Chapter 8. Effects of cognitive control, lexical robustness, and frequency of codeswitching on language switching
Bibliographic record
Abstract
This study explores the effects of individual differences on the production of words when switching between a strong and significantly weaker language. Variables of interest included non-linguistic cognitive control, lexical robustness (i.e., the size and strength of the lexicon), and frequency of codeswitching in daily life. Seventy university students who were English (L1) speakers learning Spanish (L2) and French (L3) completed a language questionnaire and participated in: a Simon task; lexical robustness measures in all three languages; and a picture-naming task involving cued language switching between the L1 and L2. The results suggested that cognitive control and L2 lexical robustness had modulating effects on language switching, but only in limited cases.

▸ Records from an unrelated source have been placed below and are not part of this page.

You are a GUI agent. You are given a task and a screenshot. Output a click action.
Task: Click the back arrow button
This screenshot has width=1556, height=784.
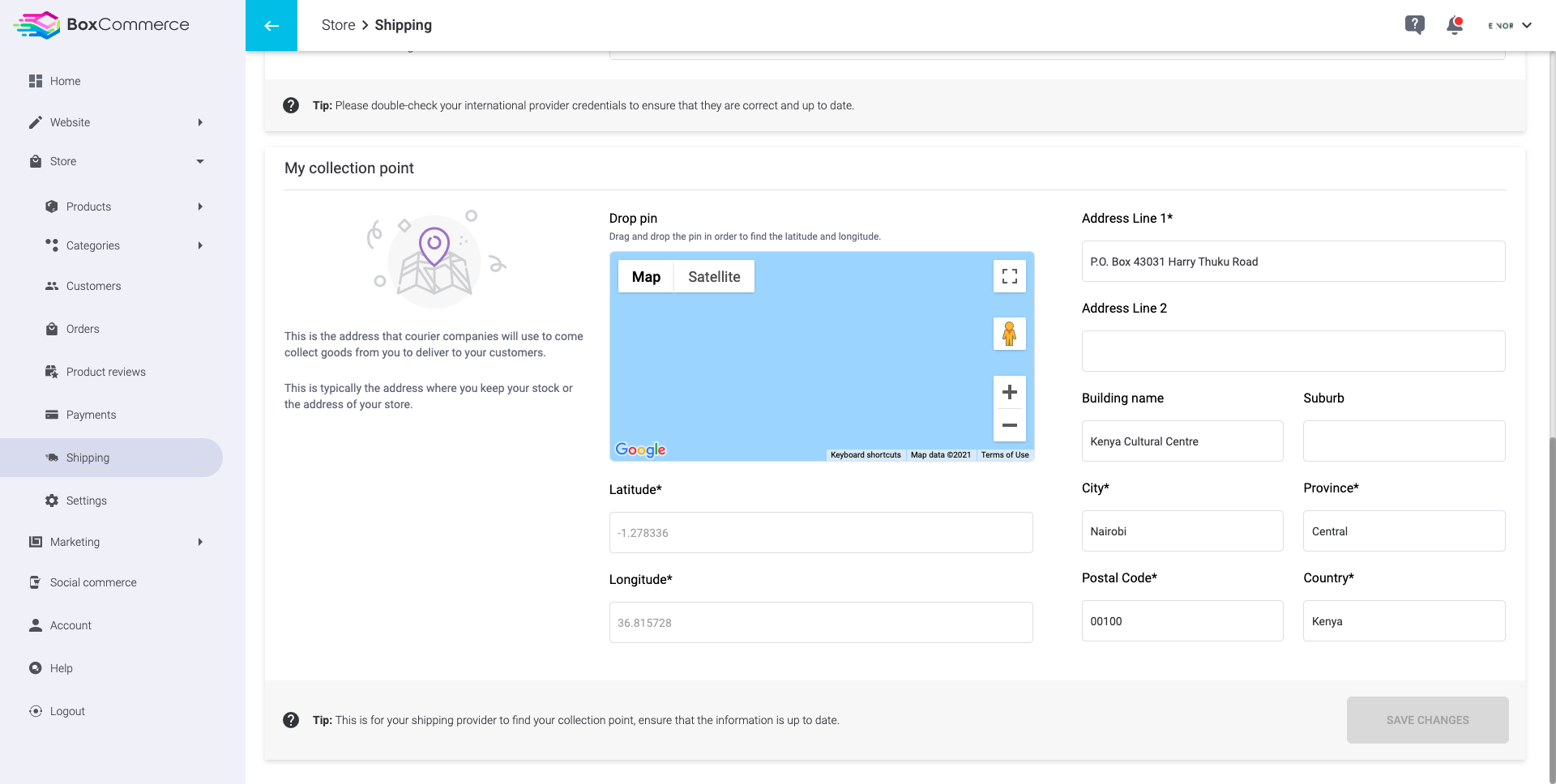point(271,25)

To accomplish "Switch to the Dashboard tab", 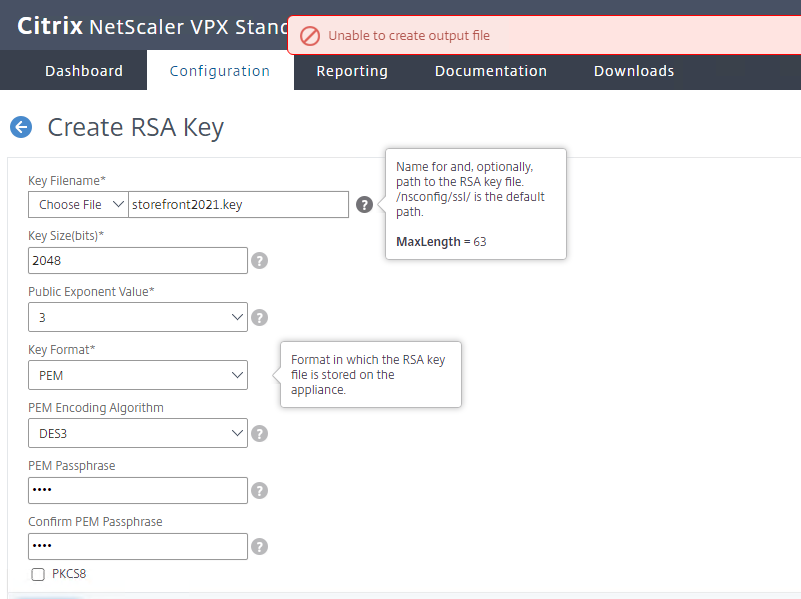I will [x=83, y=70].
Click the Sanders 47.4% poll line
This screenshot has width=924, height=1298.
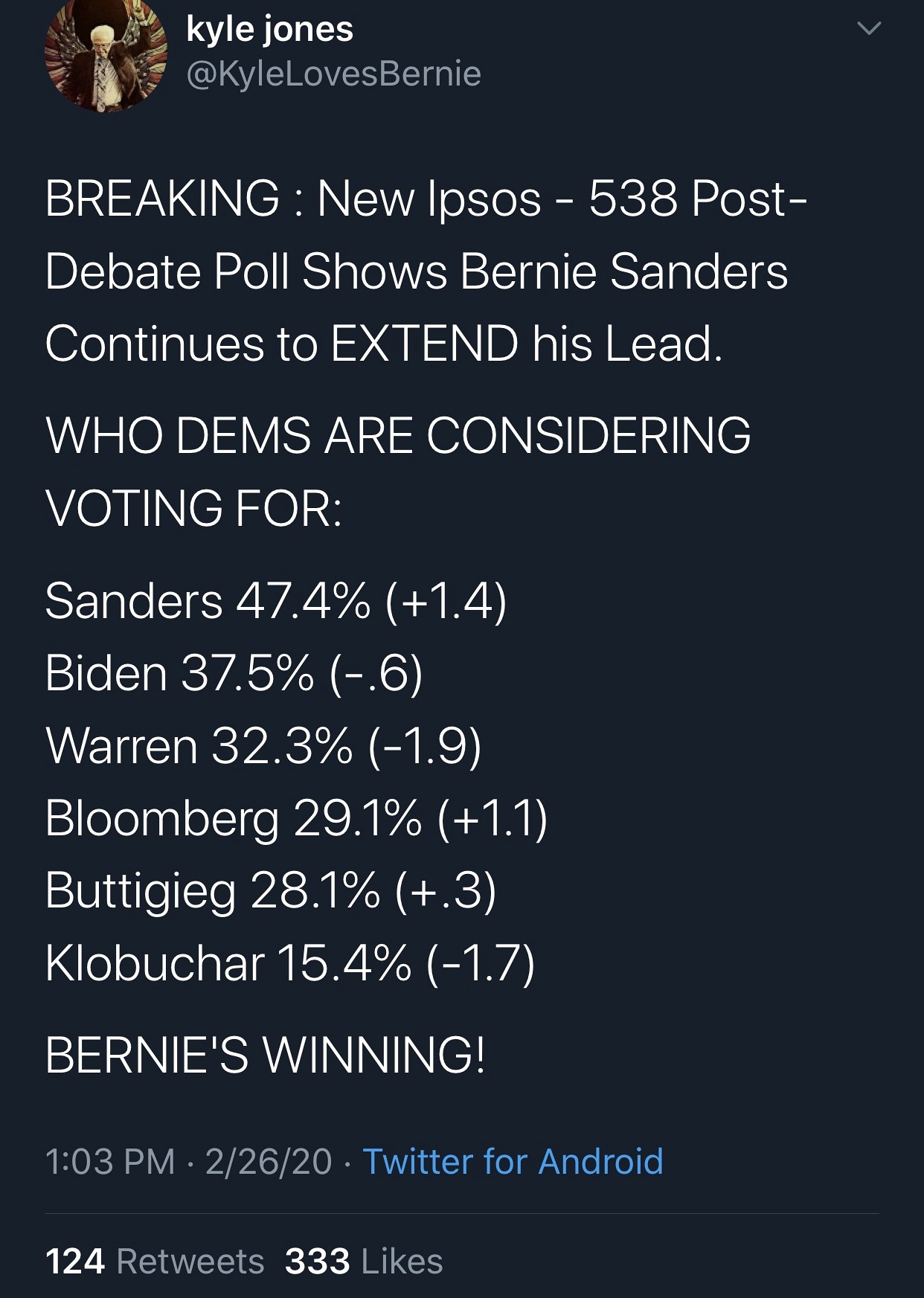point(275,601)
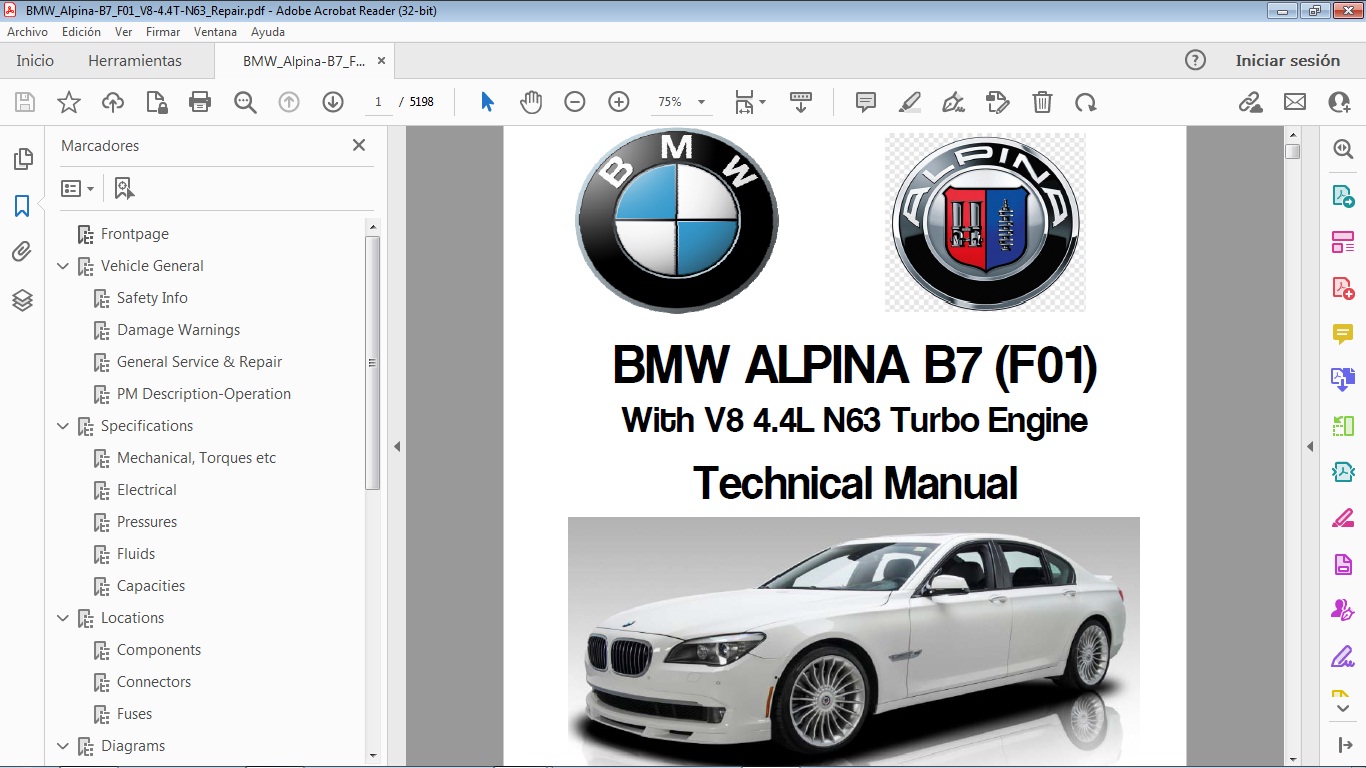This screenshot has height=768, width=1366.
Task: Select the Highlighter tool
Action: 910,101
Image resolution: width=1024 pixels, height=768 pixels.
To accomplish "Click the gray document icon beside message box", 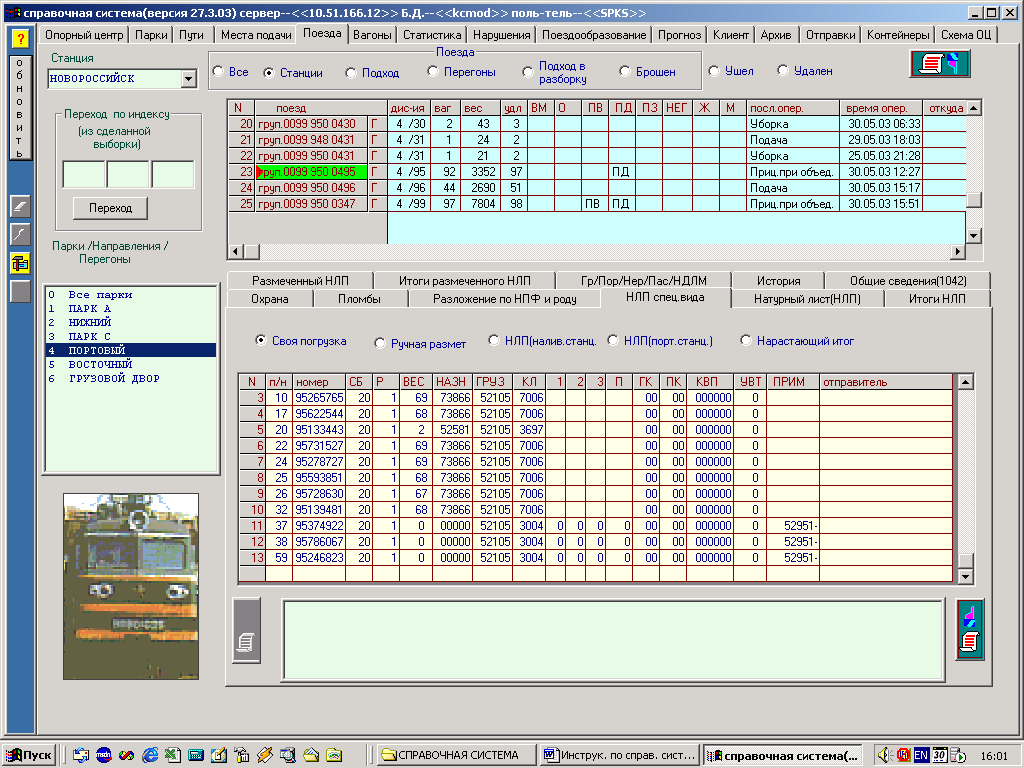I will [246, 629].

L3 lexical robustness did not affect L1-L2 language switching, however, both L1 and L2 lexical robustness had differential influences, with smaller differences between L1 and L2 switch costs being related to higher levels of L2. Counterintuitively, participants who reported more frequently codeswitching in daily life showed larger switch costs in both L1 and L2. We discuss the implications for these findings and emphasize the importance of examining a more comprehensive spectrum of variables that explain how multilingual experiences shape the networks that support cognition and language regulatory processes.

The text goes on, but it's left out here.